*GIVEN PROBLEM 1:* In the forum thread about a stray pigeon, what does the bird hit when it tries to fly off the balcony?
*GIVEN PROBLEM 2:* Reproduce the stray pigeon thread word for word, everything from "You can try" down to "of the balconey.".

*SUPPLIED PASSAGE:*

If he's just hanging around, please give him a bit of bread or seed and maybe a bowl of water and see if you can see a band on him. He's likely used to being cared for (fed and watered and such) and got lost on a race. Sometimes after they rest for a day or two, they will take off on their own and go back home. He may be tame enough to just pick up to check his band, if he does have one, or you can use a simple laundry basket or box trap (or long-handled fishing net works great)to catch him temporarily if you need. If you do see a band and are able to catch him, please do NOT take him to the animal shelter or wildlife center. That usually ends in euthanasia, one way or another, unfortunately. You could also tell us your general area and we may have a member nearby who can just stop by and get him. Thanks again for helping him and good luck!


----------



## tuxedobaby (Sep 9, 2008)

are you in the uk?(i was looking at cars,look like uk cars)dont contact RSPCA a sthey have little time for pigeons,,nor do the RSPB!!!!)if he has a band on his leg,try to catch im and read info on his band,it will have something like NEHU and a number,when you find out,go to appropriate club website,get phone number and report him and hopefully his owner will claim him back,i have an unclaimed racer who no one took back(over a year ago)and she is with my flock now(amigo,her name is)in meantime,give him some seed and fresh water


----------



## VoiceOfAmerica (Apr 20, 2009)

Well, there is not a band on his/her leg (but there is one on mine HAHHA). I'm not in the UK, just here in the good old USA.

I've put water and bread out for it, but I really need to get it off the balcony. The problem is it tries to fly out, and whammo - it hits the plexiglass around the balcony. He really doesn't understand glass.

Should I try to push it out with a broom? I promise to be gentle. I don't want to hurt it, but I really can't have it staying there.

Thanks in advance for all your help.


----------



## Lovebirds (Sep 6, 2002)

VoiceOfAmerica said:


> Well, there is not a band on his/her leg (but there is one on mine HAHHA). I'm not in the UK, just here in the good old USA.
> 
> I've put water and bread out for it, but I really need to get it off the balcony. The problem is it tries to fly out, and whammo - it hits the plexiglass around the balcony. He really doesn't understand glass.
> 
> ...


Take away the water and bread. If it can't be there, you don't want to feed it or it might stay OR come back. 
You can try shooing it away with a broom. Might help if you get low, down on his terms so that he will fly UP instead of straight. Maybe he's just confused about how to get off of the balconey.


----------

*INFORMATION SUPPLIED:*
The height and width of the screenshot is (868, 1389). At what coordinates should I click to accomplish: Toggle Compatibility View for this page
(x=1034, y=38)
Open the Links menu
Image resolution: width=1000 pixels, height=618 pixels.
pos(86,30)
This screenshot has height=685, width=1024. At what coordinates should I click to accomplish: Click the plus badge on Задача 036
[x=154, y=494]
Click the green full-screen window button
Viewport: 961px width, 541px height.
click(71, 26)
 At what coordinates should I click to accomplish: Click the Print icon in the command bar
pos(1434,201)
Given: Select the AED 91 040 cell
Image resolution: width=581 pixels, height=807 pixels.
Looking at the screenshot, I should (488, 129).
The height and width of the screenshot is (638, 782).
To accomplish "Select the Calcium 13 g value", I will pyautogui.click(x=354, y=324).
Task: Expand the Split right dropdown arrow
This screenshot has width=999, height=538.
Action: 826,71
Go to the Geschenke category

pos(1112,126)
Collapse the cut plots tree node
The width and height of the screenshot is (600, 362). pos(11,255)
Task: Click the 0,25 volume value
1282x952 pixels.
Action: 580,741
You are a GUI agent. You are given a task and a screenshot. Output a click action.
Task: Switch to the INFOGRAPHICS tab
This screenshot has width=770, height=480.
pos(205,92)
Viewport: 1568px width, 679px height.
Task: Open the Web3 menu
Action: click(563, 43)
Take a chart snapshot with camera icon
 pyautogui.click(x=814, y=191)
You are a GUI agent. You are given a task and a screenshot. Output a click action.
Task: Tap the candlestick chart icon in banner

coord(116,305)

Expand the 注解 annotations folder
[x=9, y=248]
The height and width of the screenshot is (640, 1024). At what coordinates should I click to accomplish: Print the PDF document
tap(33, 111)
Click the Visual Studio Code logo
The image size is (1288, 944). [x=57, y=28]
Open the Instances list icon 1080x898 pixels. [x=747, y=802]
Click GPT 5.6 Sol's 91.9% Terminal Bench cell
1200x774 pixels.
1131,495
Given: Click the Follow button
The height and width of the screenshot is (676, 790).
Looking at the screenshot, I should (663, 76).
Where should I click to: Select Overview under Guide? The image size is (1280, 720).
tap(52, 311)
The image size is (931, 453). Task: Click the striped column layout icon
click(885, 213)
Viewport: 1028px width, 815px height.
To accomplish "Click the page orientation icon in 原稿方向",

*FINAL ANSWER 1:* The plexiglass around the balcony.

*FINAL ANSWER 2:*
You can try shooing it away with a broom. Might help if you get low, down on his terms so that he will fly UP instead of straight. Maybe he's just confused about how to get off of the balconey.